The day before, the teen gave an impassioned speech at the United Nations urging action on climate change. Thunberg told world leaders that "we are in the beginning of a mass extinction and yet all you can talk about is money. You are failing us."
President Donald Trump appeared to mock her speech on social media. Trump posted a video of Thunberg's speech along with a tongue-in-cheek comment: "She seems like a very happy young girl looking forward to a bright and wonderful future. So nice to see!"
Bevin said the U.S. shouldn't rush into replacing fossil fuels like coal and natural gas with renewable energy. Kentucky is one of the largest coal-producing states in the nation.

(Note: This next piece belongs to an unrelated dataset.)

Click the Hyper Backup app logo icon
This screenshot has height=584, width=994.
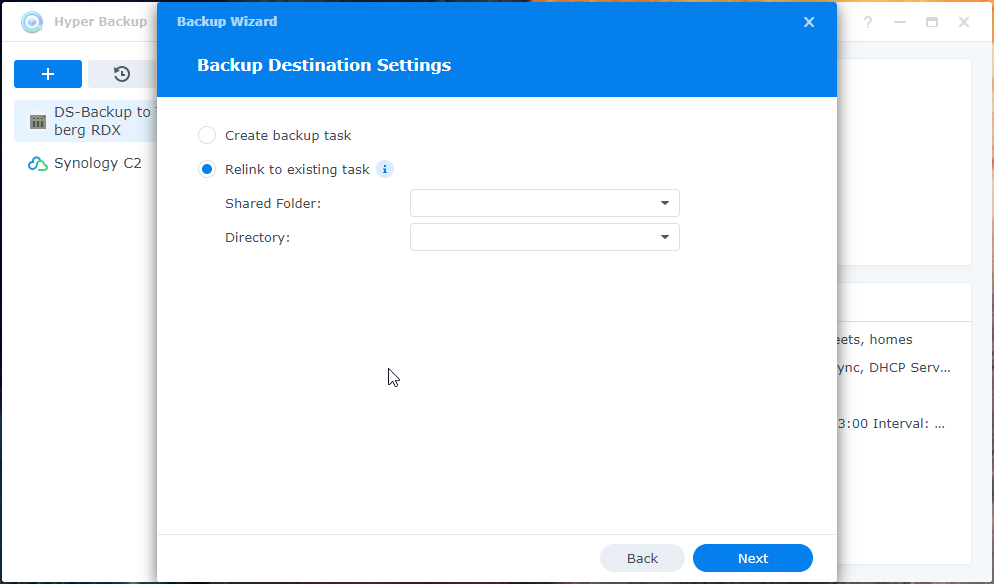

Bevin said activists like Thunberg lack historical and global perspective and have grown up in a world where electricity is affordable and on-demand.
He said he is concerned that renewables may not be able to keep pace if electricity demand increases as utilities move away from burning fossil fuels. "Renewables cannot come close to meeting demand as it increases around the world," Bevin said.

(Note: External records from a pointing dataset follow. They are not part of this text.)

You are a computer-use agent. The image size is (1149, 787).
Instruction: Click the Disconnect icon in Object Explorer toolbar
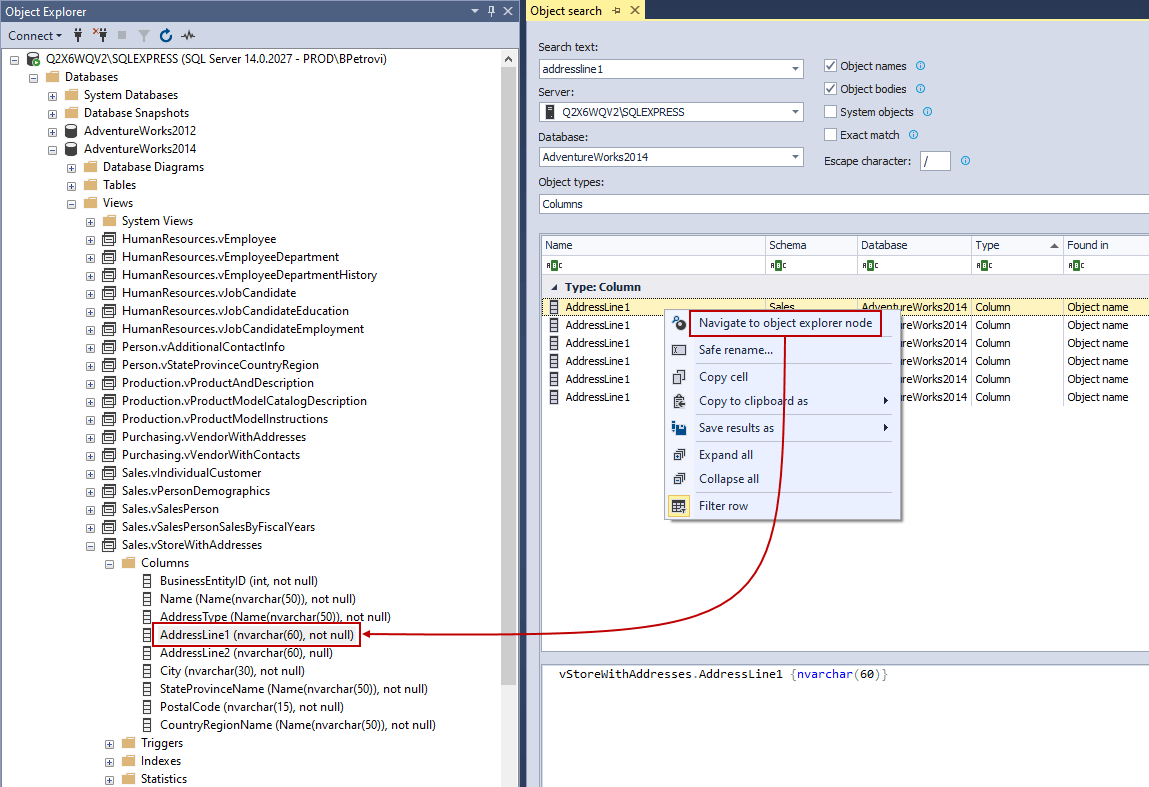click(99, 35)
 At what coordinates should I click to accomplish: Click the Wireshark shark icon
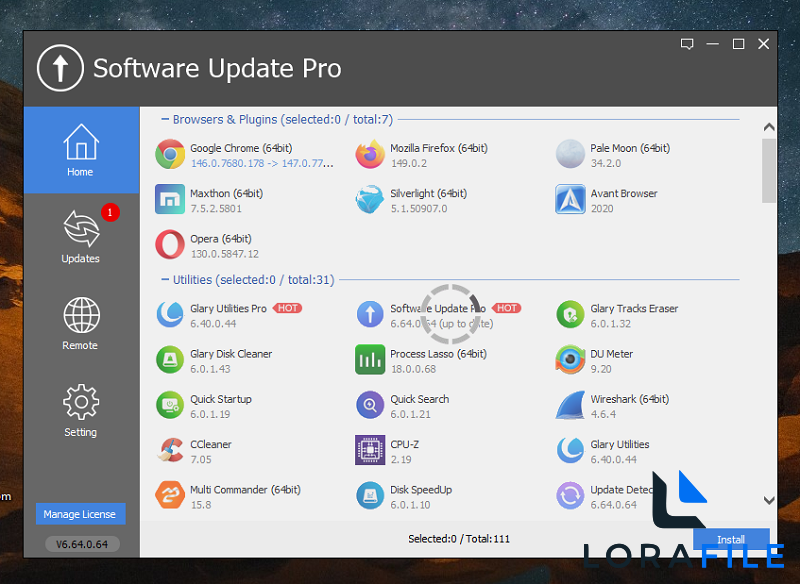point(570,404)
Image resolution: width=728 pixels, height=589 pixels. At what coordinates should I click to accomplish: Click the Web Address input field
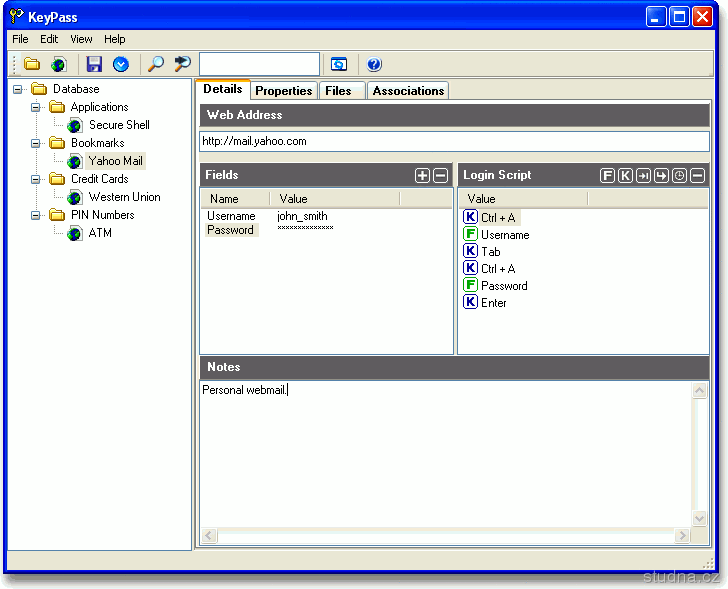(x=454, y=142)
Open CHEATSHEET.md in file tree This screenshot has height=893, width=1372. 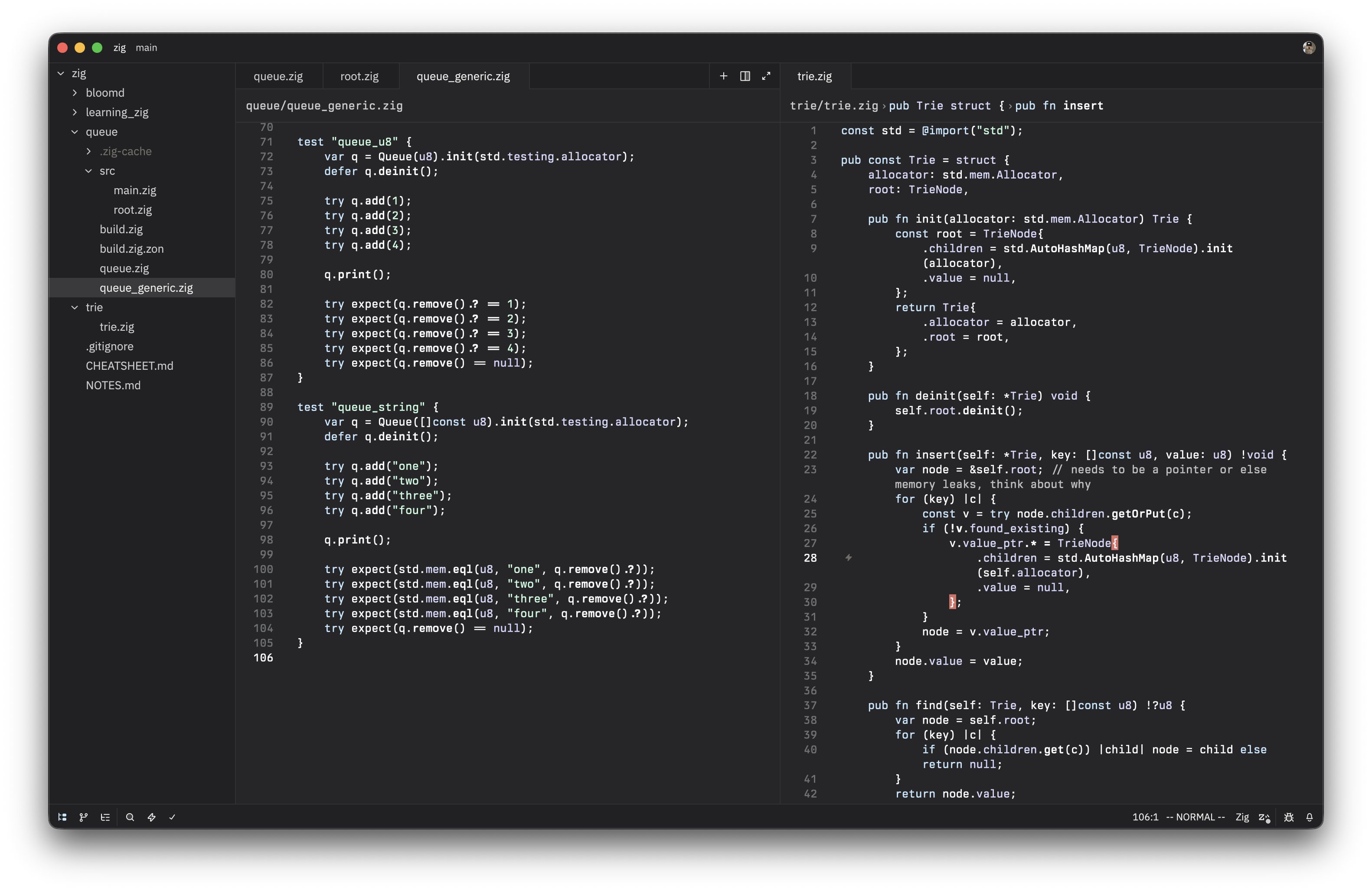[x=129, y=366]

Drew Foley of the Kentucky Sierra Club disagreed, and said the science tells a different story. "We have no choice. We have to move off fossil fuels if the species wants to survive," said Foley, chair of the club's Greater Louisville Group. Another factor, he said, is reducing the carbon footprint. "We don't need this much energy."
As for Thunberg, Foley said, "She's wise beyond her years, in my opinion."